## 提供テキスト
"""

交通事故弁護ブログ@金沢法律事務所

交通事故に関する法律問題を解説します。@石川県金沢市香林坊の若手弁護士

交通事故による顔面醜状痕・線状痕(顔の傷跡)での後遺症逸失利益認定

自保ジャーナル1998号(2017年9月28日号)から。

この号では、顔面醜状痕に関する判決例が2つ掲載されています。

京都地裁平成29年2月15日判決と、金沢地裁平成28年9月15日判決です。

 

「10歳未満女子の9級16号顔面線状痕は労働能力に影響しないと後遺障害逸失利益を否認し慰謝料870万円を認定した」ケース

京都地裁平成29年2月15日判決です。

線状痕のある部位が髪の生え際から眉毛あたりだということなどから、髪型や化粧などで目立たないようにすることは十分可能であり、将来における労働能力に直接的な影響を及ぼす蓋然性を認めることはできない、として、後遺症逸失利益を否定しています。

"""

## 参照資料

"""

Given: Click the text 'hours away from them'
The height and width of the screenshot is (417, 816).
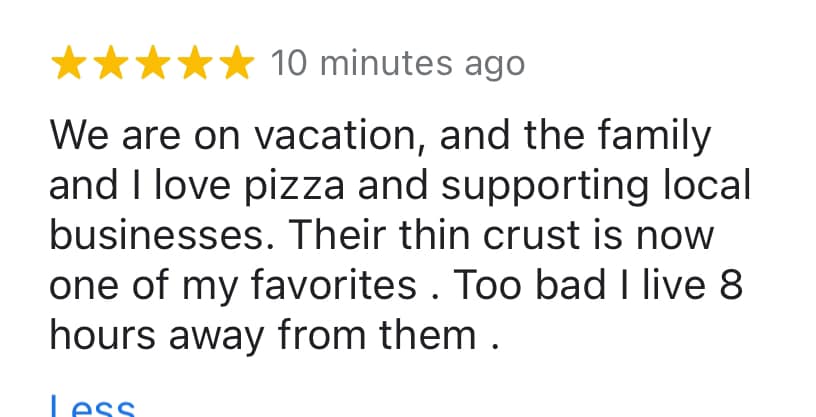Looking at the screenshot, I should click(263, 335).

"""

## 課題
顔面醜状痕の判決に関する記事を修正し、「この号では、顔面醜状痕に関する判決例が2つ掲載されています。」を含む箇所から始めて「症逸失利益を否定しています。」の後で止め、「京都地裁」を「京都地方裁判所」に置き換えた形で示してください。 上記の行は参照しなくてかまいません。

## 回答
この号では、顔面醜状痕に関する判決例が2つ掲載されています。

京都地方裁判所平成29年2月15日判決と、金沢地裁平成28年9月15日判決です。

 

「10歳未満女子の9級16号顔面線状痕は労働能力に影響しないと後遺障害逸失利益を否認し慰謝料870万円を認定した」ケース

京都地方裁判所平成29年2月15日判決です。

線状痕のある部位が髪の生え際から眉毛あたりだということなどから、髪型や化粧などで目立たないようにすることは十分可能であり、将来における労働能力に直接的な影響を及ぼす蓋然性を認めることはできない、として、後遺症逸失利益を否定しています。